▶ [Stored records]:
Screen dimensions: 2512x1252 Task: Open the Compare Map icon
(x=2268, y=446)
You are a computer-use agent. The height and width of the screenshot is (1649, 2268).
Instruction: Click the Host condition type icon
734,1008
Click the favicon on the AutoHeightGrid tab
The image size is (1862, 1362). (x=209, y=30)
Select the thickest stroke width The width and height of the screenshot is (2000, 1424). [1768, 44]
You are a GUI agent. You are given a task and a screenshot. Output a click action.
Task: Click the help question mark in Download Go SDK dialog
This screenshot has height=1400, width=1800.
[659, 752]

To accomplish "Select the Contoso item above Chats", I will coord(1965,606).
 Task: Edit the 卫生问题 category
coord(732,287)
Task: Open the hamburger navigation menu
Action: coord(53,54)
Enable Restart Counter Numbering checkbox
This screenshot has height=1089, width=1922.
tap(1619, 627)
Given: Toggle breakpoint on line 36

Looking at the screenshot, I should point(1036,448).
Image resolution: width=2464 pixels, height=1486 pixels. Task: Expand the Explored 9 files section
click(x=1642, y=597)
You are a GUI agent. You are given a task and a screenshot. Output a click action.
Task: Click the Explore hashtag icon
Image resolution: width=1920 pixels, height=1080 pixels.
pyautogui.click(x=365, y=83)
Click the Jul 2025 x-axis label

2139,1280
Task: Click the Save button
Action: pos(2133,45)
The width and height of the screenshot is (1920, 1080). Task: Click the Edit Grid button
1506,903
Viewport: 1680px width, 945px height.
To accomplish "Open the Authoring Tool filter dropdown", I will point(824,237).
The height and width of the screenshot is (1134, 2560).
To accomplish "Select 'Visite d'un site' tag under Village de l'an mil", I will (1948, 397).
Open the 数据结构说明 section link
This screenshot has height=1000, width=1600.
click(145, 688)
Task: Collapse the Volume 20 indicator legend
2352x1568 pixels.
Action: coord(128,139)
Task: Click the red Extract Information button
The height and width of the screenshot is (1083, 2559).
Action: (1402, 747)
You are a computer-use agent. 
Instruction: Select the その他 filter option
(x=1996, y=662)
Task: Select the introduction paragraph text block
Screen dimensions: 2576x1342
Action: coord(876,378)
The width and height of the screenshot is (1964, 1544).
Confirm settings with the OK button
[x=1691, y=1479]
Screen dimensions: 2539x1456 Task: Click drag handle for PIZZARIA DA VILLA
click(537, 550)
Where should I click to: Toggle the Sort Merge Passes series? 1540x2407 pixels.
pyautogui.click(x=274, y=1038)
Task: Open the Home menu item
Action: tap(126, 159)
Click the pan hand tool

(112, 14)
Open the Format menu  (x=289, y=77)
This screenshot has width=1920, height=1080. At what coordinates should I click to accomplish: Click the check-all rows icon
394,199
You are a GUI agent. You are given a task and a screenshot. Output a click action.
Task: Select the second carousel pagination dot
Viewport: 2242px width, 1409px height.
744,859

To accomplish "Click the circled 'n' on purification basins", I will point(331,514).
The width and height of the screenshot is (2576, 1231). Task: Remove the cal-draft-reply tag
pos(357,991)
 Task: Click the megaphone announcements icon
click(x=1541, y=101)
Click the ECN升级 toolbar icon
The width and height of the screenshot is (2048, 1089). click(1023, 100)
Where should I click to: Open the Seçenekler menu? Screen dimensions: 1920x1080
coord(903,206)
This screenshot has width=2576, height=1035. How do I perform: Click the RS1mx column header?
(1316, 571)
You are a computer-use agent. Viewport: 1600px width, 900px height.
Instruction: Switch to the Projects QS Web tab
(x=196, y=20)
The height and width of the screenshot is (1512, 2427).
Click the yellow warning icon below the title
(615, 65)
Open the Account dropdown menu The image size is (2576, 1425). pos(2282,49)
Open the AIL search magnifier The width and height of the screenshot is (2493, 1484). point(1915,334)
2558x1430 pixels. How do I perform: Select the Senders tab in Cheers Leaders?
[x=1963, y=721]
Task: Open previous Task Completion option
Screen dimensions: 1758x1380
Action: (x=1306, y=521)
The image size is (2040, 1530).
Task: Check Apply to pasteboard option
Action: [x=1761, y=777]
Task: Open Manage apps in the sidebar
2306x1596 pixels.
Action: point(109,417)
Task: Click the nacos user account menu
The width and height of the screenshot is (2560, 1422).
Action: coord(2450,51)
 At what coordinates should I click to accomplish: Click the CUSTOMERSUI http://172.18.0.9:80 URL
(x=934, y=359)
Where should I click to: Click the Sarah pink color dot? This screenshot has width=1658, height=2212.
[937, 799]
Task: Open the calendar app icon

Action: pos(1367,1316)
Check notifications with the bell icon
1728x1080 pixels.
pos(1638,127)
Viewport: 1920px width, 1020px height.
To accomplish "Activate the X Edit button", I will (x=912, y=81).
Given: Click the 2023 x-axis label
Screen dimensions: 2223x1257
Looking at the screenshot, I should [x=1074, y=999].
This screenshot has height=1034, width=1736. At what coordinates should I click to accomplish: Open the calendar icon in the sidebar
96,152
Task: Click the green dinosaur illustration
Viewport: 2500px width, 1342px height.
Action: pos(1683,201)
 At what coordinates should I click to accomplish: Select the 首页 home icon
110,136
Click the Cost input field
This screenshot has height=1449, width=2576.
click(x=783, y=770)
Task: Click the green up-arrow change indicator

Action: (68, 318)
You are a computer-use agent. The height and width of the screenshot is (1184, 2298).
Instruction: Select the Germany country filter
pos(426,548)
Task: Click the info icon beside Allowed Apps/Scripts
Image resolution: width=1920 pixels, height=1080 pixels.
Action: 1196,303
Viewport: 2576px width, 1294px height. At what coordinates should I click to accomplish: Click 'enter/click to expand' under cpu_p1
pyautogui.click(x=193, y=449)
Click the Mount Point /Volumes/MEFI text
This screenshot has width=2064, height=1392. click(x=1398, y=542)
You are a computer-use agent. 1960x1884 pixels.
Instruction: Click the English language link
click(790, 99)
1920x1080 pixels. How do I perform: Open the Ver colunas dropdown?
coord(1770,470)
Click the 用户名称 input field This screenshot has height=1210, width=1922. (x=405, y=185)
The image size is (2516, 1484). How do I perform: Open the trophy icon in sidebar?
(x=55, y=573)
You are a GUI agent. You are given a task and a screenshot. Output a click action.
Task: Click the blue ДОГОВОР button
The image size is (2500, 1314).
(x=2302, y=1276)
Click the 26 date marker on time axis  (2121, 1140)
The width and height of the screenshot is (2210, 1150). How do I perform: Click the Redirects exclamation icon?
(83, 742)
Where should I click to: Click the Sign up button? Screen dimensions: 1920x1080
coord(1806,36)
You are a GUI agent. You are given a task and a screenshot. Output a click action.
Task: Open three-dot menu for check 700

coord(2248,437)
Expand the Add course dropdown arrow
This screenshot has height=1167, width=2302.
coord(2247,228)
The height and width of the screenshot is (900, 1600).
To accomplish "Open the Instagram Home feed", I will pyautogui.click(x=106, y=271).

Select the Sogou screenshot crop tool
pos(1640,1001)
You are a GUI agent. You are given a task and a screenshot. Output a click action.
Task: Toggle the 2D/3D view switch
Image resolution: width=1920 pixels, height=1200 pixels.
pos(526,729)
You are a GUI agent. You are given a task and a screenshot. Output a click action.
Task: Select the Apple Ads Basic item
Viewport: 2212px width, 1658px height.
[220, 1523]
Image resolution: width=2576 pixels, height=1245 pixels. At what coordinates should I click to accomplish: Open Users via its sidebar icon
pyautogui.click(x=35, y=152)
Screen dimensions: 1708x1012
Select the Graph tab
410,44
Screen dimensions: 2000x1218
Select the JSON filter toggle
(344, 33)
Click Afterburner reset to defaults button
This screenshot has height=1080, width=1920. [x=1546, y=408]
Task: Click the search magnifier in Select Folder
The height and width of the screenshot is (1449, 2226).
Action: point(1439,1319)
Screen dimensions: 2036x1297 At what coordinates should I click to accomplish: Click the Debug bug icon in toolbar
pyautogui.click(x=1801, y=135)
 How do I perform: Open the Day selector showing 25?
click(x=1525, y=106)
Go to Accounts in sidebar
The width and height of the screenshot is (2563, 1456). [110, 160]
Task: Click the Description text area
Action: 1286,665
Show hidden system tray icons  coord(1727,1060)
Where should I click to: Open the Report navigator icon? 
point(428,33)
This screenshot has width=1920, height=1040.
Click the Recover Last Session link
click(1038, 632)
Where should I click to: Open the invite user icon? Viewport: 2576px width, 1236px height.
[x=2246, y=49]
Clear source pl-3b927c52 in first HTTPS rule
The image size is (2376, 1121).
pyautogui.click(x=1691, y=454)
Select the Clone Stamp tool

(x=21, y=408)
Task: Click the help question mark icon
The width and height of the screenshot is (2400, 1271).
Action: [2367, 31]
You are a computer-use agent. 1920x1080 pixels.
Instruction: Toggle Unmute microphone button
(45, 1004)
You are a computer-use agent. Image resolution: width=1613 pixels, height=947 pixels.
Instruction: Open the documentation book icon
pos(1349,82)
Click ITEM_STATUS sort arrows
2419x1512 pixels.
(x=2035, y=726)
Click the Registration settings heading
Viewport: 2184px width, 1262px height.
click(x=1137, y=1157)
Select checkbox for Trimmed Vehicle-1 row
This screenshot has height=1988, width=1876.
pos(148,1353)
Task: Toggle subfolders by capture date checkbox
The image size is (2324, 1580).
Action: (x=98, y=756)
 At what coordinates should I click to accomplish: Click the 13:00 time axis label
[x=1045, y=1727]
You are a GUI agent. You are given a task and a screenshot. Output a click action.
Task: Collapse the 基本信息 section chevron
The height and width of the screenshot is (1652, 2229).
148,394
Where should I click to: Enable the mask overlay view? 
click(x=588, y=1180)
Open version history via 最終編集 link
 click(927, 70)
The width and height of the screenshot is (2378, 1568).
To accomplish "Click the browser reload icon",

▶ [EXERCISE BRIEF]:
Looking at the entries above, count each line in which the word "search" occurs, then give the total and nothing further.

▶ [REPLY TO THE EXERCISE]:
2